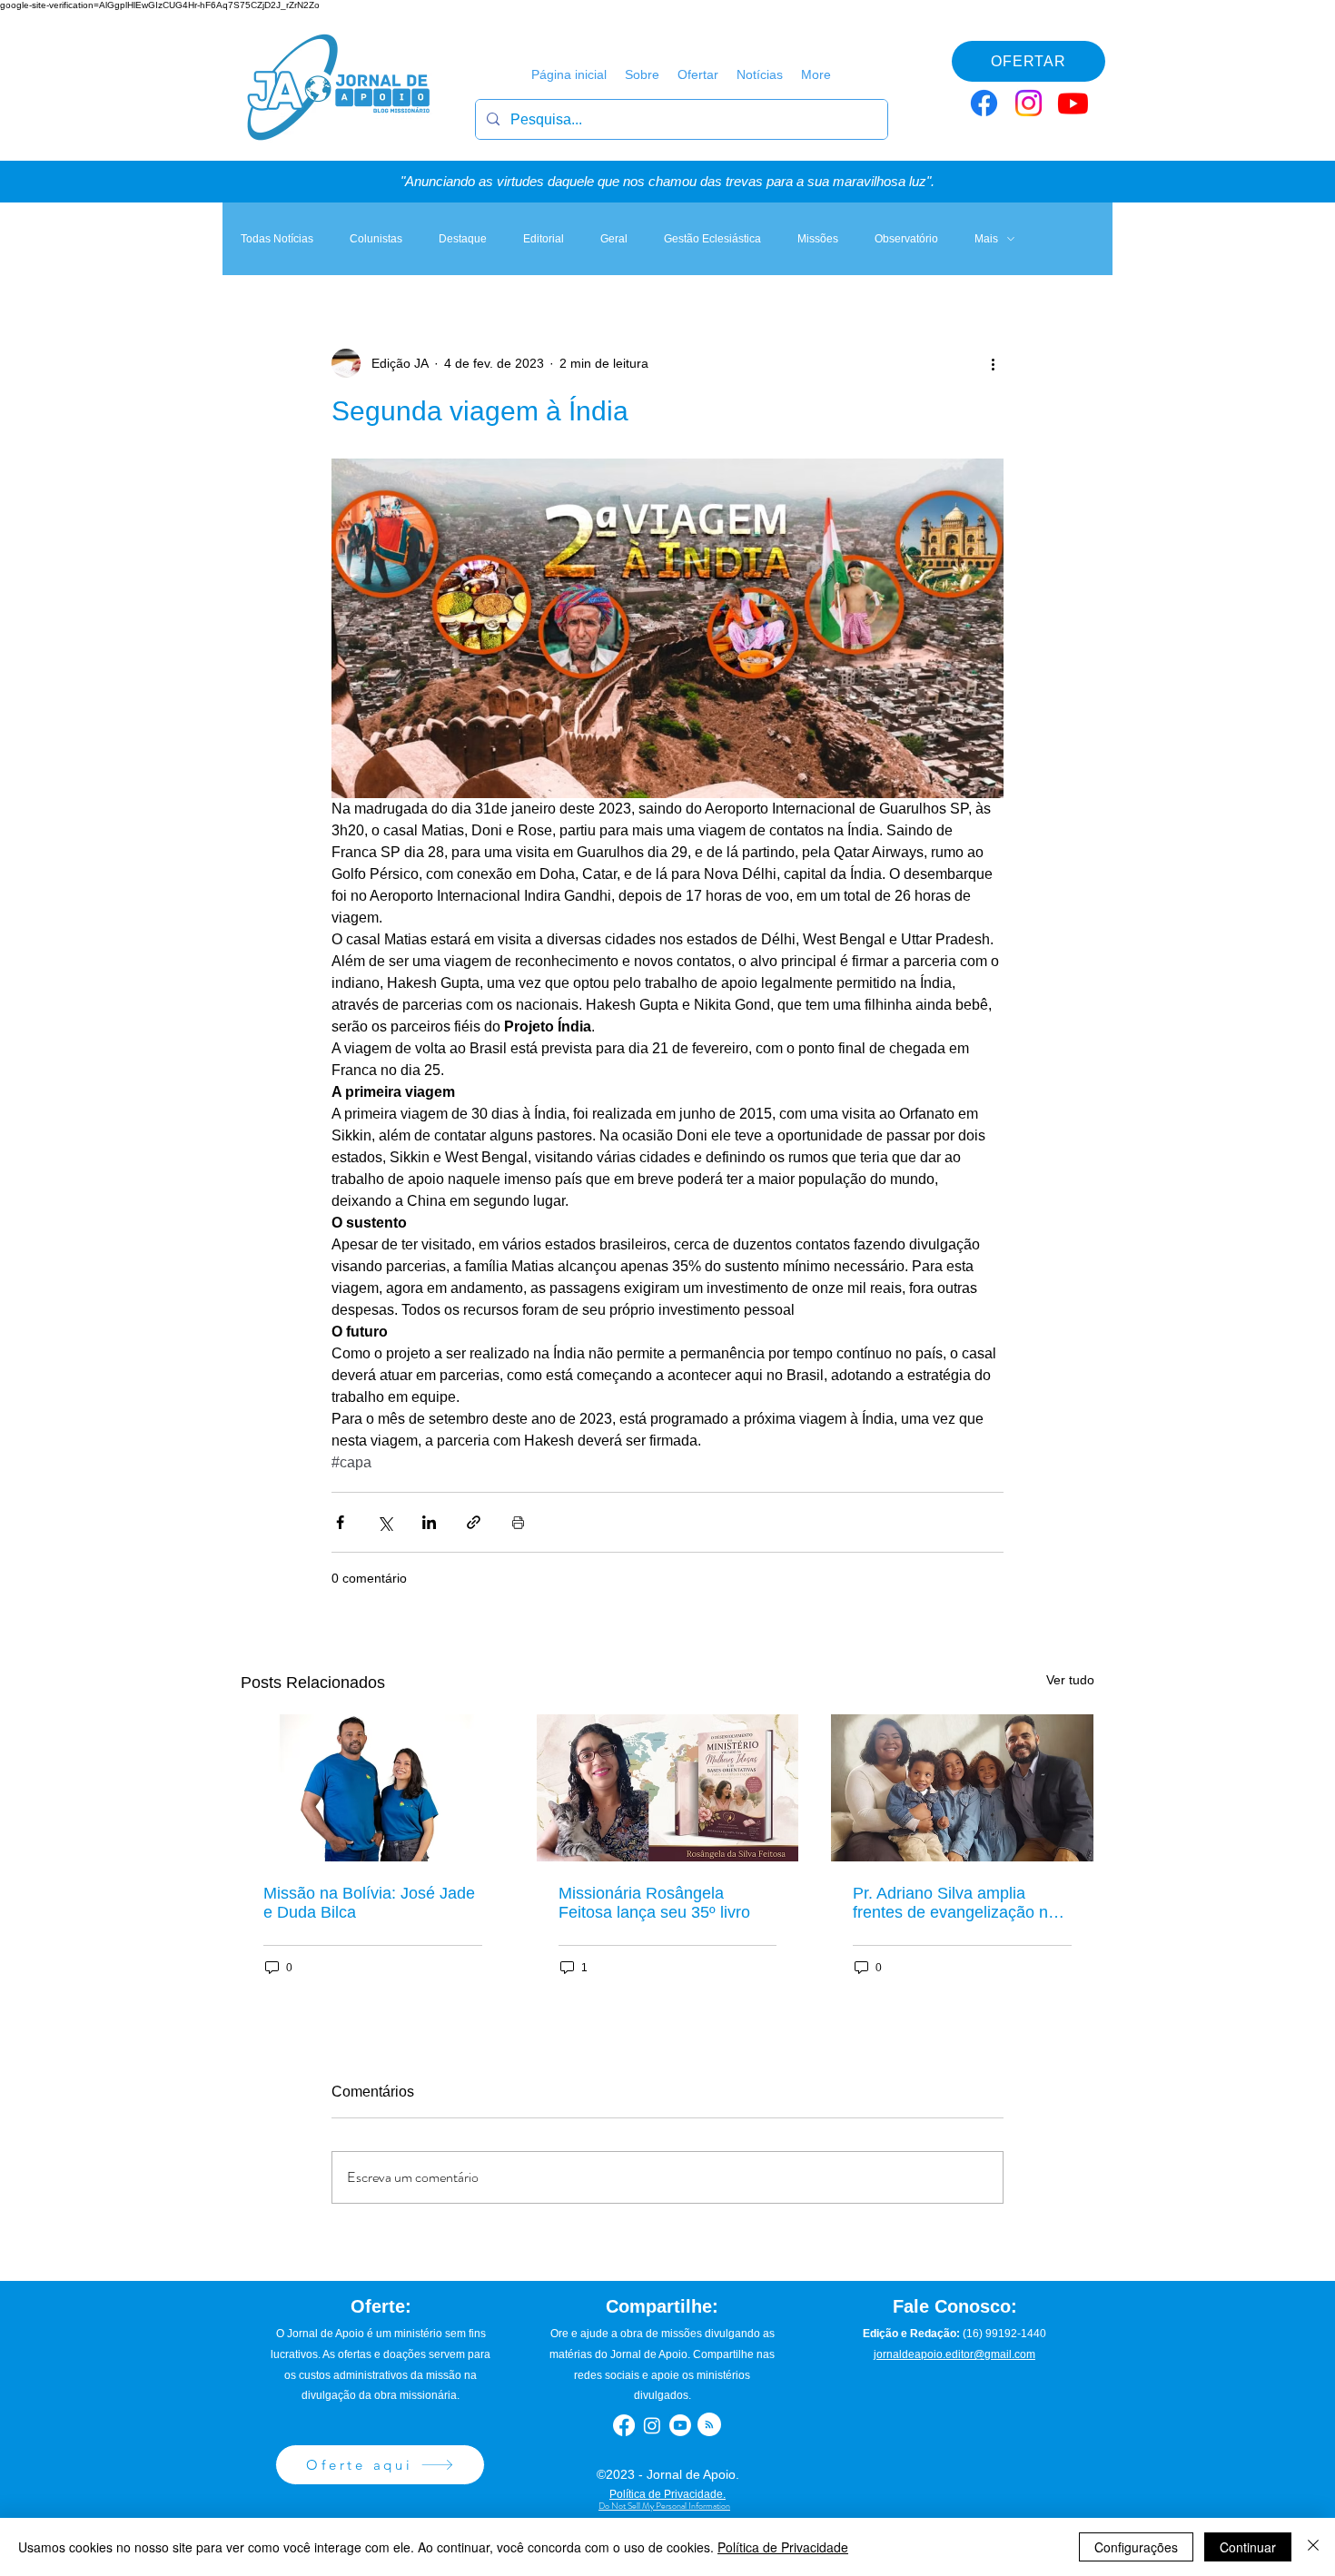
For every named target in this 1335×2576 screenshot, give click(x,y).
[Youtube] (1073, 103)
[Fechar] (1313, 2546)
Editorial (543, 238)
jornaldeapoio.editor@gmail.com (954, 2354)
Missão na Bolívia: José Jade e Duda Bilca (369, 1902)
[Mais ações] (993, 363)
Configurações (1136, 2547)
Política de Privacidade (782, 2547)
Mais (986, 238)
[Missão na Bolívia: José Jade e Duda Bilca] (373, 1787)
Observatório (906, 238)
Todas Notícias (277, 238)
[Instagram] (1028, 103)
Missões (817, 238)
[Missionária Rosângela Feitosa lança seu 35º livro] (668, 1787)
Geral (614, 238)
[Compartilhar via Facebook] (340, 1522)
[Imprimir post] (518, 1522)
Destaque (463, 238)
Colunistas (376, 238)
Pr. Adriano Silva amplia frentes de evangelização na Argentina (955, 1903)
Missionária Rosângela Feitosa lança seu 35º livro (654, 1902)
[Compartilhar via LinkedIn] (429, 1522)
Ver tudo (1070, 1680)
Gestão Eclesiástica (712, 238)
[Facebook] (984, 103)
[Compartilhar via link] (473, 1522)
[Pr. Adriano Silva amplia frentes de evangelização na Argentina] (962, 1787)
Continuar (1248, 2547)
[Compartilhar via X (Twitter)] (384, 1522)
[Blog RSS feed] (709, 2425)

________________

§ Your task: In the data above, find each line that has the word "José" and copy it out.

§ Solution to this problem:
Missão na Bolívia: José Jade e Duda Bilca (369, 1902)
[Missão na Bolívia: José Jade e Duda Bilca] (373, 1787)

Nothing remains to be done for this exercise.